> **What you will do**
Each entry needs to be reproduced exactly, with none left out.

[Stored data]

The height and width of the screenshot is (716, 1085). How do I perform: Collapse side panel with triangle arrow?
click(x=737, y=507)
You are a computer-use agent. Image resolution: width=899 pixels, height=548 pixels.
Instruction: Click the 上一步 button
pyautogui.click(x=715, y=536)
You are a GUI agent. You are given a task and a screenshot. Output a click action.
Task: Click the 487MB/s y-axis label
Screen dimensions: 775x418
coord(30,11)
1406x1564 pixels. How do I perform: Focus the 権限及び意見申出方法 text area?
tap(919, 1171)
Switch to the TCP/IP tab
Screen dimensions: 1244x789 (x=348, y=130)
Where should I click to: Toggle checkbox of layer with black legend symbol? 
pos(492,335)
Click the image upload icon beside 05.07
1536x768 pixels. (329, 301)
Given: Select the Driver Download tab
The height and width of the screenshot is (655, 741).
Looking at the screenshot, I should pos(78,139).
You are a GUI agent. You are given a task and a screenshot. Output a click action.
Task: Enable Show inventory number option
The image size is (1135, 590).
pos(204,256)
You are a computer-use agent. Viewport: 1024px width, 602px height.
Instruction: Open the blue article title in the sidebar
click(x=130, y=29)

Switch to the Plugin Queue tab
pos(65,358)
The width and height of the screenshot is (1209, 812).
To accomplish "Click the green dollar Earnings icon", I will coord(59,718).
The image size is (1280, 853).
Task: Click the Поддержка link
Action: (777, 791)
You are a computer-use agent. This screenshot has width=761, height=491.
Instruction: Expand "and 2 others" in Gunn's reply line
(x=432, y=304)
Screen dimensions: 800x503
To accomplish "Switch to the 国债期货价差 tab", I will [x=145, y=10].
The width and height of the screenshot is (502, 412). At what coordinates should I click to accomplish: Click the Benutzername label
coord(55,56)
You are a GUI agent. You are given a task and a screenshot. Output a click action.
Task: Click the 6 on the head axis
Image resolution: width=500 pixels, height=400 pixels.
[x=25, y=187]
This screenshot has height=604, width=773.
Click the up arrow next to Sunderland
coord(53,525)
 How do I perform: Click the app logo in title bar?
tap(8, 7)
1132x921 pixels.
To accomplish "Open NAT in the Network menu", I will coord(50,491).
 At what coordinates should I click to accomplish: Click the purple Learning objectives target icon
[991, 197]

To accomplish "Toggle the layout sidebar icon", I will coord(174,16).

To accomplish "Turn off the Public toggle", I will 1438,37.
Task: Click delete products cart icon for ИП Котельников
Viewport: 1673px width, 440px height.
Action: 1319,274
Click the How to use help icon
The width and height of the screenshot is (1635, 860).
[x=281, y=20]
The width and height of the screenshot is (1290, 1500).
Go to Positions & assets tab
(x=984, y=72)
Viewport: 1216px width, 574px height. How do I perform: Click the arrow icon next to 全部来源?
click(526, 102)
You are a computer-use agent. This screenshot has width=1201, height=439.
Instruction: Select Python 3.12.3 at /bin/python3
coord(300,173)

> **Solution for this problem**
The height and width of the screenshot is (716, 1085). How do I perform: Collapse side panel with triangle arrow?
click(x=737, y=507)
You are a computer-use agent. Image resolution: width=899 pixels, height=548 pixels.
Instruction: Click the 上一步 button
pyautogui.click(x=715, y=536)
You are a GUI agent. You are given a task and a screenshot. Output a click action.
Task: Click the 487MB/s y-axis label
Screen dimensions: 775x418
coord(30,11)
1406x1564 pixels. How do I perform: Focus the 権限及び意見申出方法 text area?
tap(919, 1171)
Switch to the TCP/IP tab
Screen dimensions: 1244x789 (x=348, y=130)
Where should I click to: Toggle checkbox of layer with black legend symbol? 
pos(492,335)
Click the image upload icon beside 05.07
1536x768 pixels. (329, 301)
Given: Select the Driver Download tab
The height and width of the screenshot is (655, 741).
Looking at the screenshot, I should pos(78,139).
You are a GUI agent. You are given a task and a screenshot. Output a click action.
Task: Enable Show inventory number option
The image size is (1135, 590).
pos(204,256)
You are a computer-use agent. Viewport: 1024px width, 602px height.
Instruction: Open the blue article title in the sidebar
click(x=130, y=29)

Switch to the Plugin Queue tab
pos(65,358)
The width and height of the screenshot is (1209, 812).
To accomplish "Click the green dollar Earnings icon", I will coord(59,718).
The image size is (1280, 853).
Task: Click the Поддержка link
Action: (777, 791)
You are a computer-use agent. This screenshot has width=761, height=491.
Instruction: Expand "and 2 others" in Gunn's reply line
(x=432, y=304)
Screen dimensions: 800x503
To accomplish "Switch to the 国债期货价差 tab", I will [x=145, y=10].
The width and height of the screenshot is (502, 412). At what coordinates should I click to accomplish: Click the Benutzername label
coord(55,56)
You are a GUI agent. You are given a task and a screenshot. Output a click action.
Task: Click the 6 on the head axis
Image resolution: width=500 pixels, height=400 pixels.
[x=25, y=187]
This screenshot has height=604, width=773.
Click the up arrow next to Sunderland
coord(53,525)
 How do I perform: Click the app logo in title bar?
tap(8, 7)
1132x921 pixels.
To accomplish "Open NAT in the Network menu", I will coord(50,491).
 At what coordinates should I click to accomplish: Click the purple Learning objectives target icon
[991, 197]

To accomplish "Toggle the layout sidebar icon", I will coord(174,16).

To accomplish "Turn off the Public toggle", I will 1438,37.
Task: Click delete products cart icon for ИП Котельников
Viewport: 1673px width, 440px height.
Action: 1319,274
Click the How to use help icon
The width and height of the screenshot is (1635, 860).
[x=281, y=20]
The width and height of the screenshot is (1290, 1500).
Go to Positions & assets tab
(x=984, y=72)
Viewport: 1216px width, 574px height. How do I perform: Click the arrow icon next to 全部来源?
click(526, 102)
You are a computer-use agent. This screenshot has width=1201, height=439.
Instruction: Select Python 3.12.3 at /bin/python3
coord(300,173)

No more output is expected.